Leinster’s Shane Jennings eager to make most of every moment - starting with Munster

Rugby derby may be missing big names but history will make it a spectacle

One player hoping his name will be on Matt O'Connnor's team when he names his Leinster side today is Shane Jennings. While the bulk of the international players were released from their training camp in Carton House on Tuesday, with a dozen or so following yesterday at lunchtime, both Leinster and Munster now know who is available to them and who is not.

Like Leinster, Munster will name their team for the derby match on St Stephen’s Day in Thomond Park today.

First away win

Jennings wasn’t involved when over 43,000 watched Munster secure their first away Pro12 win over Leinster for six years in Aviva Stadium back in November, where outhalf Ian Keatley kicked 21 points for his side’s 23-34 win.

Jennings had injured his hamstring, which kept him out a lot longer than expected. But his first match back last weekend after three months in rehab drew complimentary remarks from O’Connor. He has cause to be hopeful.


“I tore a hamstring against Connacht, I think it was the third game,” he says. “It was an impact and I hyper-extended my knee backwards and hamstring just kind of popped. It was a high grade two in medical terms, which was 8-10 weeks and it turned out to be 13.

Confidence “In the

eighth week when I was trying to get back for Treviso before the lead-in to Heineken Cup games it went again in a grade-one scenario [which is less serious], so it took 13 weeks to get right. I thought it was going to go at the weekend to be honest because I didn't have that much confidence in it, but thankfully it was very good."

Now 33, he is starting to realise that careers sometimes begin to accelerate towards their end and that efforts to grasp opportunities on the bigger stages such, Thomond Park against Munster, have to be grasped.

“When it’s taken away from you and you are on the outside and you’re looking at lads playing, it sort of solidifies the thoughts in your head that you enjoy it. You want to be back and you want to be involved. I’m coming to the end of my career, not that it’s going to be next year or this year but there are not many years left.

“I couldn’t run for about four or six weeks, so that was very frustrating. When you have a lot of time and you are thinking of everything and it’s ‘oh, what am I going to do?’, it made me realise that I really enjoy it and I want to play.”

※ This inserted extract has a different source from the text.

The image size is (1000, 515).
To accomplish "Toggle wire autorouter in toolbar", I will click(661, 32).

In the last meeting between the provinces, scrumhalf Conor Murray won the man of the match award. Now one of Joe Schmidt's first picks, Murray is the type of player flankers regard with caution. Connacht's try-scoring Kieran Marmion was a thorn last week to Leinster and prior to that the Harlequins scrumhalf Danny Care.

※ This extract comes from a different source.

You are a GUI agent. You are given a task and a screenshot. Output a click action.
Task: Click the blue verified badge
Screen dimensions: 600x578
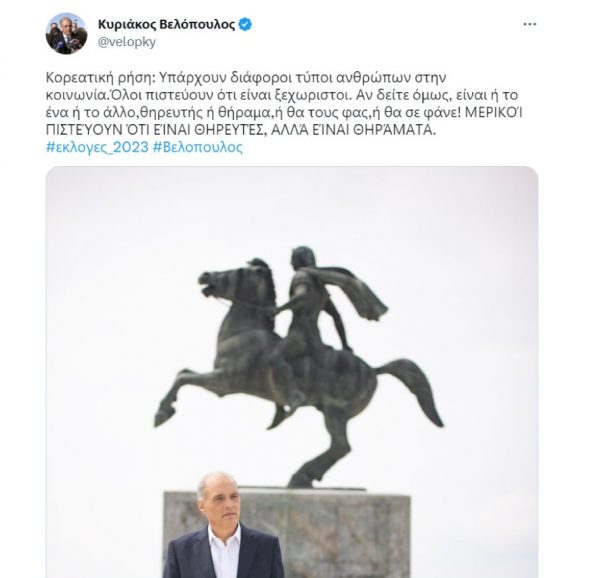(244, 24)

“Hopefully he [Murray] won’t be playing,” says Jennings. “That’s the sort of respect I have for him. He’s dangerous, dangerous around the ruck and good at bringing players into the game, and his kicking, as we’ve all see over the past number of years, has improved and he’s very, very physical.

“If he is [playing], we are going to have to keep an eye on him and ensure our defensive structure is very good because we don’t want to give him opportunities.”

Early damage

Leinster go into the match knowing that just a few months ago Munster were able to beat them up for a long stretch of the match and win the game despite having Murray,

Dave Foley

and replacements

Damien Varley

and BJ Botha in the sin bin.

There was a second-half revival from the home side but Munster had done enough early damage to put the match out of reach.

"The last time we played them they beat us up," says Jennings. "They had a 20- or 30-minute period where they dominated us and that was the winning of the game for them. Knowing Anthony Foley and the way the Munster guys play, it's the old cliché, but they've a massive pride when they play in Limerick and play for Munster. We are going to have to improve on what we did last week.

“There’s a massive number of players who may not be available so by the time you get a game plan it’s going to be tough. But Munster are in the same position. It’s the way this game has been put there and that is the reality.”

Both coaches have come under some pressure and, with Munster third and Leinster fourth on the table, there are important points as well as bragging rights at stake.

Defeat for Munster would be four in a row and would equal their worst losing run. Despite well-aired Leinster issues, they maybe have most to lose.